> _GIVEN INSTRUCTION_: Rewrite every item below with "bathtub" changed to "tub" wherever it appears, keeping everything else unchanged.

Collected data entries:
━━━━━━━━━━━━━━━━

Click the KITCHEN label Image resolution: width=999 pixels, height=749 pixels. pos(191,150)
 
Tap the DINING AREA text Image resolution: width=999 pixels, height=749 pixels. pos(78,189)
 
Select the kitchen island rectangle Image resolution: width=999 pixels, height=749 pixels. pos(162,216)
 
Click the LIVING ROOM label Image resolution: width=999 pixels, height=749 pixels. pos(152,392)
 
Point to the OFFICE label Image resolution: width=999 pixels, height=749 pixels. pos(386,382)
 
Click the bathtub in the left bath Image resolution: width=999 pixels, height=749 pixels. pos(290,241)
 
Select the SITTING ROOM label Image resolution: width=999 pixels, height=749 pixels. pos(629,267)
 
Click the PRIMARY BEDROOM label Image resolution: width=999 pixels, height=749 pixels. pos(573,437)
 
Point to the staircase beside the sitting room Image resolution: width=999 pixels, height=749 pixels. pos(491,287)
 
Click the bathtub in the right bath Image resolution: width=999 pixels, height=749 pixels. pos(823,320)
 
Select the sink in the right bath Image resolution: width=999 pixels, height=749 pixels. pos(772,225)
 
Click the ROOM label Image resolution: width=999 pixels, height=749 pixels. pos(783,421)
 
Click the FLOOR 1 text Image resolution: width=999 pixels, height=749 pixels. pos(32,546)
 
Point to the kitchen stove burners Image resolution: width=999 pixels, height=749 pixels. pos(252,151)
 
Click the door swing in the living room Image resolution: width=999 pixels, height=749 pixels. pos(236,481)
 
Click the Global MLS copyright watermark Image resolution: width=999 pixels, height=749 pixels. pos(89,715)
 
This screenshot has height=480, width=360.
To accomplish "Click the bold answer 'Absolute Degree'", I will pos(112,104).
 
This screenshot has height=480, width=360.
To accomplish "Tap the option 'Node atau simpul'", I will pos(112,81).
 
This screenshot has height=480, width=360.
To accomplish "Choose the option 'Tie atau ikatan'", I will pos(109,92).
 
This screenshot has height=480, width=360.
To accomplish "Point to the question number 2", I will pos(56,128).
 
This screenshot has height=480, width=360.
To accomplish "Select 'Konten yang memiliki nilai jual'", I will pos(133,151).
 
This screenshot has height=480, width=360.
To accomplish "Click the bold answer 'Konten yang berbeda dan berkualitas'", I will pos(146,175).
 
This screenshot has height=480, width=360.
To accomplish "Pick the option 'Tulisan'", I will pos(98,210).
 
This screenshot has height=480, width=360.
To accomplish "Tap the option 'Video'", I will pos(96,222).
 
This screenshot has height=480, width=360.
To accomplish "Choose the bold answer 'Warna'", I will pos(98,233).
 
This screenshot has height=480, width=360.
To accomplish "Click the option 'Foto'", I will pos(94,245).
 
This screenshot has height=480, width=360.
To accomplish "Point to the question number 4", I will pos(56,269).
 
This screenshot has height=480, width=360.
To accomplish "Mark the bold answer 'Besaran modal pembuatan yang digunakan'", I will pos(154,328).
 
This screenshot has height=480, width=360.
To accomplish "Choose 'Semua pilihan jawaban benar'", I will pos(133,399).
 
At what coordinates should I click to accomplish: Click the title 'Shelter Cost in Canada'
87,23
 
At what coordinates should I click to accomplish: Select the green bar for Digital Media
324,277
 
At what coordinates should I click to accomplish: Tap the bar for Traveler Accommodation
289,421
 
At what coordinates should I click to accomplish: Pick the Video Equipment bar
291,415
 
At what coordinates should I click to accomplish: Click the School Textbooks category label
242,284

━━━━━━━━━━━━━━━━

> _THE SOLUTION_:
Click the KITCHEN label Image resolution: width=999 pixels, height=749 pixels. pos(191,150)
 
Tap the DINING AREA text Image resolution: width=999 pixels, height=749 pixels. pos(78,189)
 
Select the kitchen island rectangle Image resolution: width=999 pixels, height=749 pixels. pos(162,216)
 
Click the LIVING ROOM label Image resolution: width=999 pixels, height=749 pixels. pos(152,392)
 
Point to the OFFICE label Image resolution: width=999 pixels, height=749 pixels. pos(386,382)
 
Click the tub in the left bath Image resolution: width=999 pixels, height=749 pixels. pos(290,241)
 
Select the SITTING ROOM label Image resolution: width=999 pixels, height=749 pixels. pos(629,267)
 
Click the PRIMARY BEDROOM label Image resolution: width=999 pixels, height=749 pixels. pos(573,437)
 
Point to the staircase beside the sitting room Image resolution: width=999 pixels, height=749 pixels. pos(491,287)
 
Click the tub in the right bath Image resolution: width=999 pixels, height=749 pixels. pos(823,320)
 
Select the sink in the right bath Image resolution: width=999 pixels, height=749 pixels. pos(772,225)
 
Click the ROOM label Image resolution: width=999 pixels, height=749 pixels. pos(783,421)
 
Click the FLOOR 1 text Image resolution: width=999 pixels, height=749 pixels. pos(32,546)
 
Point to the kitchen stove burners Image resolution: width=999 pixels, height=749 pixels. pos(252,151)
 
Click the door swing in the living room Image resolution: width=999 pixels, height=749 pixels. pos(236,481)
 
Click the Global MLS copyright watermark Image resolution: width=999 pixels, height=749 pixels. pos(89,715)
 
This screenshot has height=480, width=360.
To accomplish "Click the bold answer 'Absolute Degree'", I will pos(112,104).
 
This screenshot has height=480, width=360.
To accomplish "Tap the option 'Node atau simpul'", I will pos(112,81).
 
This screenshot has height=480, width=360.
To accomplish "Choose the option 'Tie atau ikatan'", I will pos(109,92).
 
This screenshot has height=480, width=360.
To accomplish "Point to the question number 2", I will pos(56,128).
 
This screenshot has height=480, width=360.
To accomplish "Select 'Konten yang memiliki nilai jual'", I will pos(133,151).
 
This screenshot has height=480, width=360.
To accomplish "Click the bold answer 'Konten yang berbeda dan berkualitas'", I will pos(146,175).
 
This screenshot has height=480, width=360.
To accomplish "Pick the option 'Tulisan'", I will pos(98,210).
 
This screenshot has height=480, width=360.
To accomplish "Tap the option 'Video'", I will pos(96,222).
 
This screenshot has height=480, width=360.
To accomplish "Choose the bold answer 'Warna'", I will pos(98,233).
 
This screenshot has height=480, width=360.
To accomplish "Click the option 'Foto'", I will pos(94,245).
 
This screenshot has height=480, width=360.
To accomplish "Point to the question number 4", I will pos(56,269).
 
This screenshot has height=480, width=360.
To accomplish "Mark the bold answer 'Besaran modal pembuatan yang digunakan'", I will pos(154,328).
 
This screenshot has height=480, width=360.
To accomplish "Choose 'Semua pilihan jawaban benar'", I will pos(133,399).
 
At what coordinates should I click to accomplish: Click the title 'Shelter Cost in Canada'
87,23
 
At what coordinates should I click to accomplish: Select the green bar for Digital Media
324,277
 
At what coordinates should I click to accomplish: Tap the bar for Traveler Accommodation
289,421
 
At what coordinates should I click to accomplish: Pick the Video Equipment bar
291,415
 
At what coordinates should I click to accomplish: Click the School Textbooks category label
242,284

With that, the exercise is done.